A senhora percebe alguma resistência por ser mulher?
Estou aqui para me desafiar. Queria estar em uma região como essa, numa missão como essa, onde teria novos conhecimentos, nova integração em termos culturais para o enriquecimento da minha carreira. Foi algo para o qual me preparei. Foi a segunda vez que tentei vir para essa missão — foi algo que quis. Enfrentei o medo, claro — não vou dizer que não tenho medo, até porque sou a única mulher na missão. Temos algumas diferenças do nosso país, mas o que me impulsionou foi o fato de ser algo difícil, diferente. Queria o desafio.
A senhora sofreu preconceito de colegas da cultura dos países do Oriente Médio por ser mulher?
A gente observa que as mulheres muçulmanas têm uma forma diferente de se vestir, cobrem a maior parte do corpo. Mas estão integradas à sociedade, participam das atividades diárias. Na força-tarefa, a gente tem o contato com muçulmanos e a relação sempre foi muito respeitosa.
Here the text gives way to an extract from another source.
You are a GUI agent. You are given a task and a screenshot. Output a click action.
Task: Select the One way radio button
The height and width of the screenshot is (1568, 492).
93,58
São reservados, falam um pouco menos com as mulheres, mas não tive nenhuma demonstração de desvalorização do meu trabalho.
O que a senhora diria para as jovens que consideram a carreira militar?
Hoje a gente tem a participação das mulheres na Marinha em todos os corpos e quadros. Não apenas nas atividades administrativas e na saúde — temos também nos meios operativos. As mulheres, hoje, podem ser do corpo da Armada, dos Fuzileiros Navais, podem estar em submarinos. Você pode estar no lugar que deseja.